Exhibit 5.1
OPINION OF WILLIAMS MULLEN
June 29, 2012
Board of Directors
Hibbett Sports, Inc.
451 Industrial Lane
Birmingham, Alabama 35211
Ladies and Gentlemen:
This letter is delivered to you in connection with the actions taken and proposed to be taken by Hibbett Sports, Inc., a Delaware corporation (the “Company”), with respect to the offer and sale from time to time of shares of the Company’s common stock, par value $0.01 per share (the “Common Stock”) pursuant to the Company’s 2012 Non-Employee Director Equity Plan (the “Plan”). As counsel to the Company, we have reviewed the Registration Statement on Form S-8 (the “Registration Statement”) to be filed by the Company with the Securities and Exchange Commission to effect the registration of 500,000 shares of Common Stock (the “Shares”), under the Securities Act of 1933, as amended.

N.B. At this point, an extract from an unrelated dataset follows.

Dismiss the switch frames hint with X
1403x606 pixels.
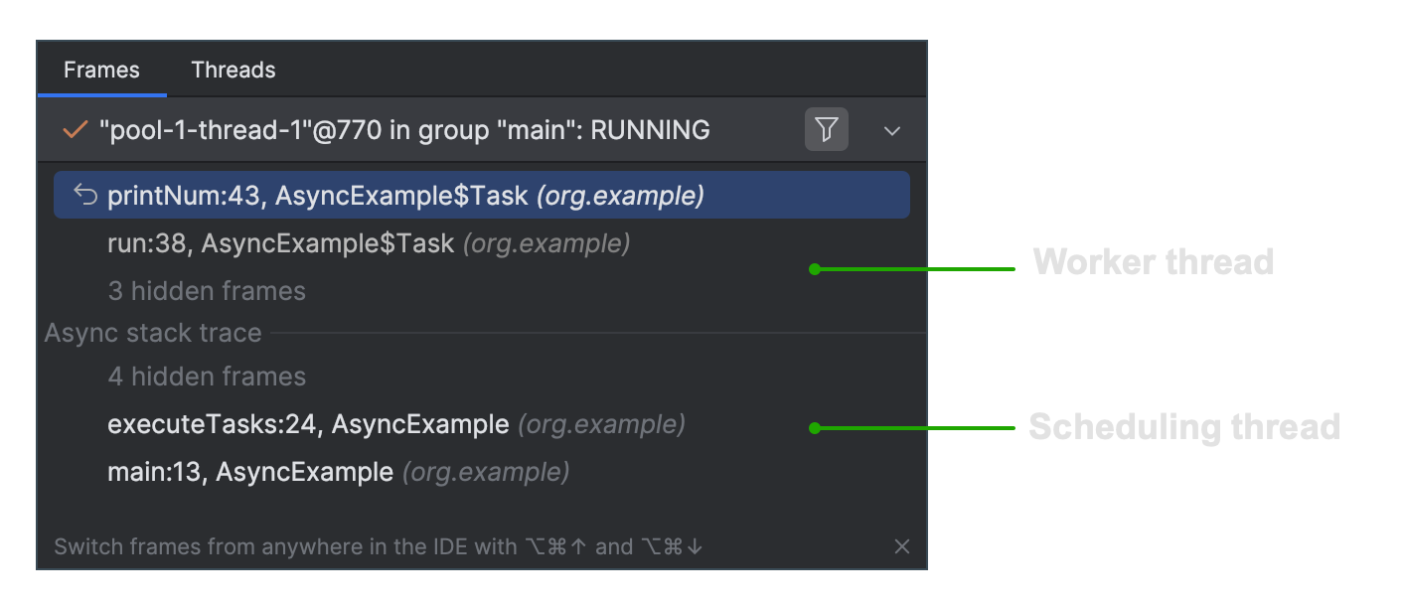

In this regard, we have examined such corporate proceedings, records and documents as we have deemed necessary or advisable in connection with the opinions set forth herein.
Based upon such examination, it is our opinion that the Shares, when issued pursuant to the Registration Statement and the terms and conditions of the Plan, will be validly issued, fully paid and non-assessable. The foregoing opinion is limited to the laws of the State of Delaware, and we express no opinion as to the effect of the laws of any other jurisdiction.
We hereby consent to the filing of this opinion as an exhibit to the Registration Statement and to the reference to our firm as counsel to the Company in the Registration Statement.